Le conseil municipal a été brièvement interrompu pour que le représentant pontoisien du collectif SOS Irma puisse remercier la municipalité et la population de leurs manifestations matérielles et financières de solidarité. Il a précisé qu’un conteneur de dons partirait prochainement de Dunkerque et les dons non utiles à St Martin seraient répartis sur d’autres sites antillais victimes du même cyclone.

Dépénalisation du stationnement

La loi dépénalise le dépassement de stationnement payant : il n’y a donc plus d’amende nationale à 17 € et le conseil devait voter le montant de son amende. Celle-ci passera donc à 25 € en cas de non payement ou de dépassement d’heure. Un système complexe permet une réduction si le contrevenant a commencé par payer pour le stationnement. Les recours gracieux puis contentieux ne seront possibles que par voie numérique. Cette amende très alourdie pourra en outre être répétée dans la journée.

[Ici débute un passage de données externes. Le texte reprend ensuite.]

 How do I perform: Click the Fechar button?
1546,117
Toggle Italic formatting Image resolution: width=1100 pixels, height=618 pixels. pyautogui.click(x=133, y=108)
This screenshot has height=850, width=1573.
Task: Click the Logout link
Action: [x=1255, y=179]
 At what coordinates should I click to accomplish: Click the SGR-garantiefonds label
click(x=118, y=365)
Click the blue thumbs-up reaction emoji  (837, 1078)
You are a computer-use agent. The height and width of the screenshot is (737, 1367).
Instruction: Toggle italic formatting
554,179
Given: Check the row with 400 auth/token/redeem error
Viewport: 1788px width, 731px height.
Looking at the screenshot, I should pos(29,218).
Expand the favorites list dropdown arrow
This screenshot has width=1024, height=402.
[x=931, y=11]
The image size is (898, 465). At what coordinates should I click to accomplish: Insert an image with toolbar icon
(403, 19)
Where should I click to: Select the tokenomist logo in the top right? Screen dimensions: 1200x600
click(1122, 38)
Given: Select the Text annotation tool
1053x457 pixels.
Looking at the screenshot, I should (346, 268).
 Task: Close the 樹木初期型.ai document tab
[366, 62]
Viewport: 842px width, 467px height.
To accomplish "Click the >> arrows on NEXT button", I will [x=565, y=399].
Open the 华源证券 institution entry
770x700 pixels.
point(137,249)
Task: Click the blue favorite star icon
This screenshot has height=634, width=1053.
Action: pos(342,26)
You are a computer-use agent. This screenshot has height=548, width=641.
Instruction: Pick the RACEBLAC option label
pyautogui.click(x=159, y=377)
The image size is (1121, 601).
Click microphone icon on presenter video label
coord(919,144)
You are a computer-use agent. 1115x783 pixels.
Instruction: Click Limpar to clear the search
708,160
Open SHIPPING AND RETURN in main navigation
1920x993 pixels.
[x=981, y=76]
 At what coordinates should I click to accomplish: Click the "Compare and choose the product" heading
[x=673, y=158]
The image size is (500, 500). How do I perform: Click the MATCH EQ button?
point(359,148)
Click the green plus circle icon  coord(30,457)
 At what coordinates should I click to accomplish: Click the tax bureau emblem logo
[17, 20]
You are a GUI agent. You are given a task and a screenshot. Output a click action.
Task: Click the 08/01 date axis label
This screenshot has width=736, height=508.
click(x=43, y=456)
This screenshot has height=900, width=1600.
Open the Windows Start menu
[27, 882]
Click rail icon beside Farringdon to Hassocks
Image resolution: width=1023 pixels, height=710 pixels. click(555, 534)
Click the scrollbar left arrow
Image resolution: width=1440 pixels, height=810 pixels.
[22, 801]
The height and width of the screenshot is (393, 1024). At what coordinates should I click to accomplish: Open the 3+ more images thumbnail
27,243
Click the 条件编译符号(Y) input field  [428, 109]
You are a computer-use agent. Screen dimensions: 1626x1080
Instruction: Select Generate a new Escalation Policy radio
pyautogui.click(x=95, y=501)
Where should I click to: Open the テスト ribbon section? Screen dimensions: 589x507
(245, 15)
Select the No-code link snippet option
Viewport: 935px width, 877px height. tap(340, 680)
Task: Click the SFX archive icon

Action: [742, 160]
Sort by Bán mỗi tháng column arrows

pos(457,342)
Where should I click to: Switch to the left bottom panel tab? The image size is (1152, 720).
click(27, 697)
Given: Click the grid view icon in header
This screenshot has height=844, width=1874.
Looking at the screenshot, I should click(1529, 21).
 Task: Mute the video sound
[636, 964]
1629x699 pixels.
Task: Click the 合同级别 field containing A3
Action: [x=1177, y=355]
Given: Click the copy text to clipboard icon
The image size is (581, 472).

Voici donc finie théoriquement la quasi impunité des propriétaires de voiture ventouse ne payant jamais ou si peu à Pontoise une longue occupation du domaine public. La délibération fut votée à l’unanimité sans commentaire notable.

Suppression de l’abonnement trimestriel des parkings gare et quai Bucherelle.
Le parking de la gare compte 200 places, théoriquement destinées à encourager la fréquentation des commerces et services de ce quartier gare. Une centaine d’abonnement trimestriel à 108 € étaient jusqu’à présent vendus pour un usage à la journée. Cette modicité tarifaire n’encourage pas ces abonnés travaillant en zone gare ou en partant (on dit les « pendulaires ») à laisser leur véhicule pour la journée à peine plus loin, de l’autre côté de la gare, au parking Canrobert de 400 places qui bien que rénové reste toujours à moitié vide.

Bénédicte Ariès fut la seule à exprimer son soutien à cette mesure, soulignant que la place des voitures qui ne bougent pas de la journée est dans le parking Canrobert. Elle a regretté que malgré la qualité argumentaire de la note, ce tarif d’abonnement trimestriel ne soit supprimé qu’à titre provisoire. Pour rester dans la cohérence de la démarche qui vise à rendre ces places de stationnement aux usagers de courtes périodes pour pouvoir fréquenter commerces et services locaux, elle a demandé d’aller jusqu’à la suppression du tarif mensuel. Le vote fut unanime pour cette note.

Le chapitre des décisions du maire qui ne sera consultable sur le site de la ville qu’après approbation du procès-verbal au conseil municipal du 19 novembre est riche d’information sur l’achat des prestations artistiques des festivités de la ville et des temps d’animation périscolaire pendant la pause de midi.